From the preliminary study of the state of conservation of the decorative apparatuses, an accentuated material degradation emerged: the rhomboidal stuccoes of the apses and the coffered ones of the cells presented ample detachments.

Once the various phenomena of alteration and degradation have been identified and mapped, it was considered useful to create a series of thematic maps in which the material analysis and that of degradation are associated with the intervention required by the restoration methodology. These summary maps - modulated to allow continuous updating of increases and changes - have favored the definition of the intervention criteria for the historic building and the drafting of a project compatible with the intrinsic characteristics of the monument.

The Temple of Venus and Rome underwent several restorations at the turn of the nineteenth and twentieth centuries, with important interventions that gave the building the appearance it has now. Restoring the temple of Venus and Rome therefore also meant carrying out a "restoration of the restoration". This practice was evident, for example, in the restoration of the porphyry columns whose anastylosis dates back to the twentieth century, and in the cleaning and consolidation of the modern floors of the two Cells.

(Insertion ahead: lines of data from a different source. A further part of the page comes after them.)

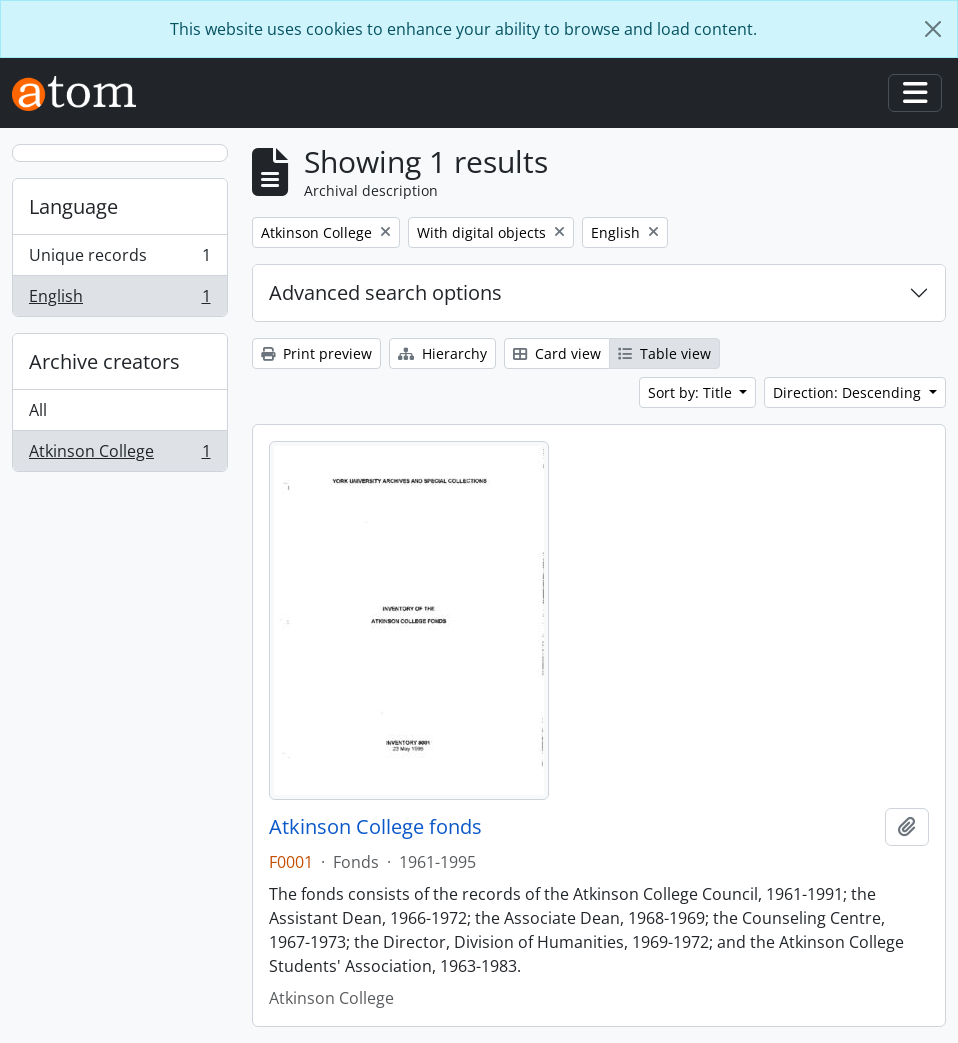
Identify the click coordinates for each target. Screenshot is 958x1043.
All (38, 410)
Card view (557, 353)
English (119, 300)
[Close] (933, 29)
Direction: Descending (849, 392)
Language (73, 206)
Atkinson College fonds (375, 827)
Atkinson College (119, 455)
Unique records (119, 259)
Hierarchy (442, 353)
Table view (664, 353)
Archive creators (104, 361)
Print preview (316, 353)
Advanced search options (385, 292)
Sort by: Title (692, 392)
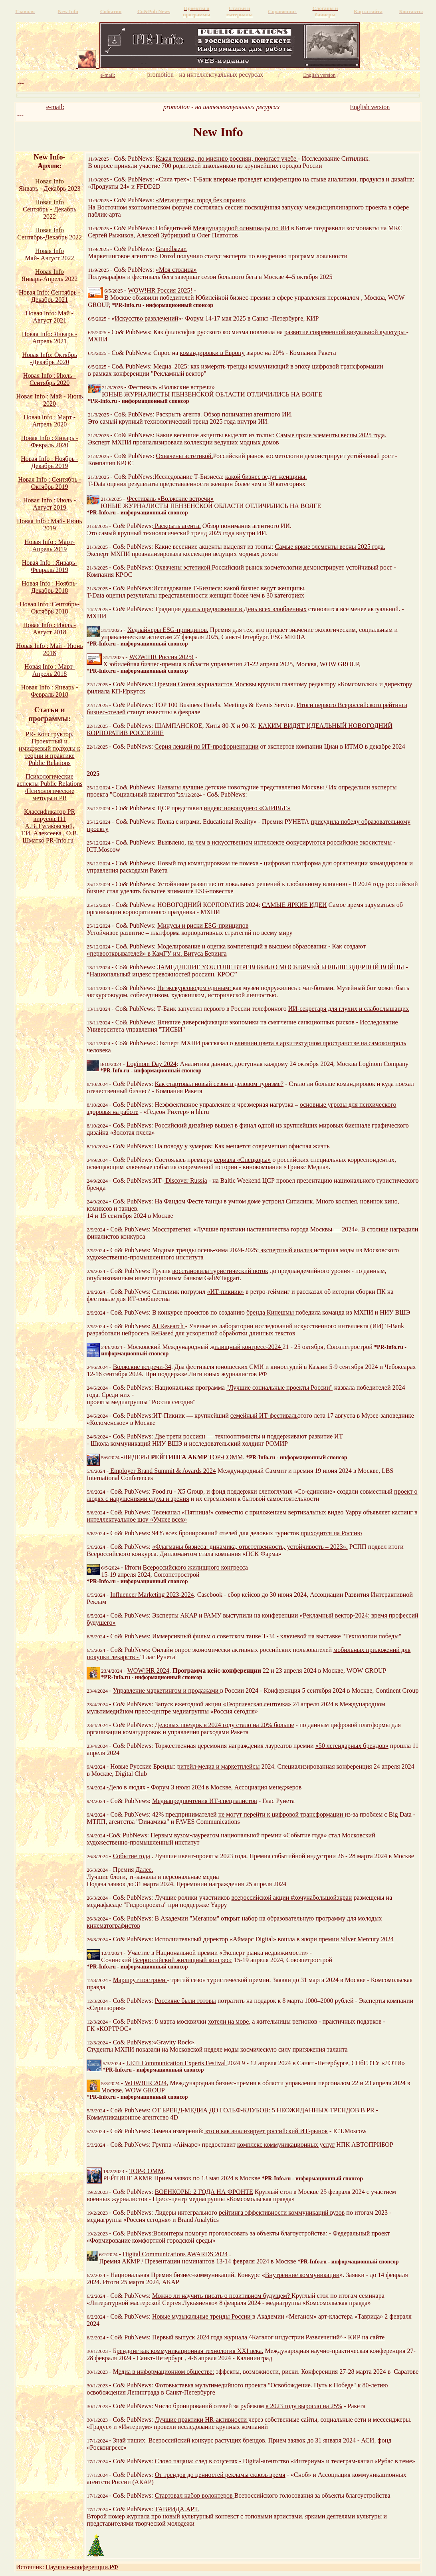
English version (370, 107)
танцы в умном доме (233, 1201)
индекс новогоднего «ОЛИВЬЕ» (247, 808)
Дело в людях (128, 1787)
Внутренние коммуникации (302, 2274)
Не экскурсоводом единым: (195, 987)
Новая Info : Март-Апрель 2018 (49, 670)
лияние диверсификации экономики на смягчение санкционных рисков (258, 1022)
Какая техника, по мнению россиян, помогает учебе (227, 158)
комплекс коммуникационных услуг (286, 2144)
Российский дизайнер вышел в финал (206, 1125)
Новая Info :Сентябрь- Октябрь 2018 (49, 608)
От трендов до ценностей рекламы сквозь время (220, 2474)
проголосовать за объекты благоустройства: (268, 2233)
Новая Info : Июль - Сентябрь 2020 (49, 379)
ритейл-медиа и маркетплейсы (218, 1766)
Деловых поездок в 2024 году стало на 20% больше (224, 1724)
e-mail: (55, 107)
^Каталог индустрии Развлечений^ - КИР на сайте (316, 2337)
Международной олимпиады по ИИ (241, 228)
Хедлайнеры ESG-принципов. (167, 629)
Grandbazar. (171, 248)
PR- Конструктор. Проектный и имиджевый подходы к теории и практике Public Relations (49, 748)
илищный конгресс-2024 (248, 1346)
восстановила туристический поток (220, 1270)
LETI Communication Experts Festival (176, 2063)
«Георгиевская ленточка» (257, 1704)
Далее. (144, 1869)
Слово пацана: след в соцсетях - (199, 2461)
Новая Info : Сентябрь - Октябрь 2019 (49, 483)
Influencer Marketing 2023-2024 (152, 1594)
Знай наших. (130, 2440)
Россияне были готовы (185, 2000)
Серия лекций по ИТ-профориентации (207, 746)
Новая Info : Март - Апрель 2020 (49, 421)
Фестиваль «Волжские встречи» (171, 387)
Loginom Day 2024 (151, 1063)
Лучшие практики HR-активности (202, 2419)
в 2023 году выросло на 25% (304, 2406)
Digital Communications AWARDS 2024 (175, 2254)
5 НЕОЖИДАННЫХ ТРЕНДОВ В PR (323, 2110)
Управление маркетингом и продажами (166, 1690)
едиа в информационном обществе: (166, 2371)
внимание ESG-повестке (200, 891)
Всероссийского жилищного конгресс (194, 1567)
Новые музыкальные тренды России (202, 2316)
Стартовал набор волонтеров (194, 2495)
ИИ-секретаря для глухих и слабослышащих (348, 1008)
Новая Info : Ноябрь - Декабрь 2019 (49, 462)
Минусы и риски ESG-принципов (202, 925)
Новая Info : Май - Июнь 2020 (49, 400)
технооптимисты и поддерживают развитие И (277, 1436)
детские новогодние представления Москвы (264, 787)
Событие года (131, 1856)
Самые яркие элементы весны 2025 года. (331, 435)
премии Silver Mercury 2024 (356, 1939)
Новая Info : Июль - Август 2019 (49, 504)
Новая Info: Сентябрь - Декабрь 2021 (49, 296)
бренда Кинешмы (270, 1312)
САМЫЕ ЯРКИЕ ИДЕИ (294, 904)
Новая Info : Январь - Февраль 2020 (49, 441)
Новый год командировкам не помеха (207, 863)
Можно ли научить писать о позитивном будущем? (221, 2295)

The restoration has acted on the elimination or substantial reduction of the causes that originated the state of degradation: in this direction we thought about an improvement of the current rainwater collection system to guarantee a regimentation of the hips and remove any possible washout on the surfaces. , intervening in particular on the top of the south wall of the Cella di Roma by increasing the section of the current collection channel and reshaping its shares to regularize the slopes and accompany the waters to the disposal points.
An essential point was the theme of accessibility: the Temple of Venus and Rome can be visited entirely by people with different abilities through an ad hoc path.